Besides the song order and bookends/beginnings of “BLOOD.” and “DUCKWORTH.,” there are loads of other themes and occurrences that take place throughout the album, that change its arc and meaning depending on which direction it is played. Kid Capri’s role is one of the most readily accessible examples. When played in its original order, he does not appear until the third song, “YAH.” He simply says “New sh*t. New Kung Fu Kenny.” He appears several other times, and his presence feels like a throwback to his mixtape days in the 90s and 00s, where his drops were an integral part of setting the energy for the tape. When played in reverse, however, Kid Capri’s words seem more like they are advancing the narrative of the story, rather than ad libs to set the mood. In addition to his directions to put it in reverse on “DUCKWORTH.,” transitions like the one between “FEEL.” and “ELEMENT.” start to seem more like commentary. After Kendrick has repeated his refrain of “Ain’t nobody praying for me multiple times,” Kid Capri affirms it on “ELEMENT.,” saying “New Kung Fu Kenny. Ain’t nobody praying for me.” However, he also says “Y’all know what happens on Earth stays on Earth,” foreshadowing Kendrick’s death.

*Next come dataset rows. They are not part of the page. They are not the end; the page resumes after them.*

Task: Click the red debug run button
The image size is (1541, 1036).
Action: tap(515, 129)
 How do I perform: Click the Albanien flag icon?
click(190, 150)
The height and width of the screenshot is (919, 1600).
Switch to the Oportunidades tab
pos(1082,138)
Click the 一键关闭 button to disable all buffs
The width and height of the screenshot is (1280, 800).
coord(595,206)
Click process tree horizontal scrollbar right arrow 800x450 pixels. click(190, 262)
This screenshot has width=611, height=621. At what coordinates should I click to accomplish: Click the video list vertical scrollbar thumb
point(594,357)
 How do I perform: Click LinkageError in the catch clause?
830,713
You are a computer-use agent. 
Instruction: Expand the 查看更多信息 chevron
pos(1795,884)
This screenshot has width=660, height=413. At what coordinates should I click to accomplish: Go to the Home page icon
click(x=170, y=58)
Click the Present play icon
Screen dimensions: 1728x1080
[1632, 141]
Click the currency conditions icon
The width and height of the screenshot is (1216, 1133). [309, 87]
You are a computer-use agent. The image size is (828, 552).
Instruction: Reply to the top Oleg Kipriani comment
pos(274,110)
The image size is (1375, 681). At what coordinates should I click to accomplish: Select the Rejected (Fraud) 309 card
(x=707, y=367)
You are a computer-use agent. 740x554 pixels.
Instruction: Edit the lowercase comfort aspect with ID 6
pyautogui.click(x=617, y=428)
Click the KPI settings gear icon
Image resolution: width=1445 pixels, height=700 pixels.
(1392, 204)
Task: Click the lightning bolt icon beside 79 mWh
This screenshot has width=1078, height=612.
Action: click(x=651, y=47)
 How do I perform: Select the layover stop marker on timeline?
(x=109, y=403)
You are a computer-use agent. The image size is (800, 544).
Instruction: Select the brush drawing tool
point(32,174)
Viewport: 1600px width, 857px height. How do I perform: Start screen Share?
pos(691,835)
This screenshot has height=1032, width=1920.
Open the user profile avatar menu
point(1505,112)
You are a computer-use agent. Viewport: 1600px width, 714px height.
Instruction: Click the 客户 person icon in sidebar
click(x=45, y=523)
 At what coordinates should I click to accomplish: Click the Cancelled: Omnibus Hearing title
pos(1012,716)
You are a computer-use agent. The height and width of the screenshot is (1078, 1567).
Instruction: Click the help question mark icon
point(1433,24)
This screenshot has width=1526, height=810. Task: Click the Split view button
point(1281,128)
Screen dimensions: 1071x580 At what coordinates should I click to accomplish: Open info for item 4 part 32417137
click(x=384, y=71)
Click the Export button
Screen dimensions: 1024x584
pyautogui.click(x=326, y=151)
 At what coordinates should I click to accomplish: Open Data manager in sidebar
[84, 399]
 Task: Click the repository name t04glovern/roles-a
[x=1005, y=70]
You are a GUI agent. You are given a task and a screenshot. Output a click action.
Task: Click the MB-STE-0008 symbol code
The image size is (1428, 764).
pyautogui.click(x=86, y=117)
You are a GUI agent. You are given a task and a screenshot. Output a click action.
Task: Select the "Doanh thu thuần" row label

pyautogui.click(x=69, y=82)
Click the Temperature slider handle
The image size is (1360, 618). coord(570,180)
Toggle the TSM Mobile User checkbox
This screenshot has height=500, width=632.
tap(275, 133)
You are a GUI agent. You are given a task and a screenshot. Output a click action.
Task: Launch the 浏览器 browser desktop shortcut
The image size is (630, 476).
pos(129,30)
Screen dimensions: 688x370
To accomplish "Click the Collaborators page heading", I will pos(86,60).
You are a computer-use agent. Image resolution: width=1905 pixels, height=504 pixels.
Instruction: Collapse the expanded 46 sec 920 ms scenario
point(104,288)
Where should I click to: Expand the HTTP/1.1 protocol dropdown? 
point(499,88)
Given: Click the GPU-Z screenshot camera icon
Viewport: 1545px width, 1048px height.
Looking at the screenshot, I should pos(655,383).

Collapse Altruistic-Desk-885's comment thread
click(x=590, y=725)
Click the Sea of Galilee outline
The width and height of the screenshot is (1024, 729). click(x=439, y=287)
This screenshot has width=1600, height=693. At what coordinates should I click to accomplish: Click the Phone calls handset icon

Other examples include the role Kendrick’s Uncle Carl plays on the album. In forward order, Kendrick briefly references him on “YAH.,” but it isn’t until “FEAR.” that we understand his huge significance. After Kendrick has said “ain’t nobody praying for me” a number of times throughout the album, we learn that his Uncle Carl actually literally is praying for Kendrick, and Carl’s revelations seem to be what allow Kendrick to become righteous and thrive.

When played in reverse, however, by continuing to go down a wicked path after receiving Uncle Carl’s knowledge, Kendrick seems to rebuff his words of wisdom. It leads to an increased sense of isolation, which is heard on “FEAR.,” and he outright rejects Carl on “YAH” where he says “My cousin called, my cousin Carl Duckworth. Said know my worth and Deuteronomy say that we all been cursed. I know he walks the Earth, but it’s money to get, bitches to hit.” His disregard of Carl’s teachings causes him to remain cursed and it ultimately costs him his life.

There are certainly several other examples. DAMN. is as dense as it gets…both versions. In his interview with Zane Lowe Kendrick said of the album “I want it to live for the next 20 years.” Given the unbelievable originality of is double album within an album, it seems very likely DAMN. will live for a long, long time.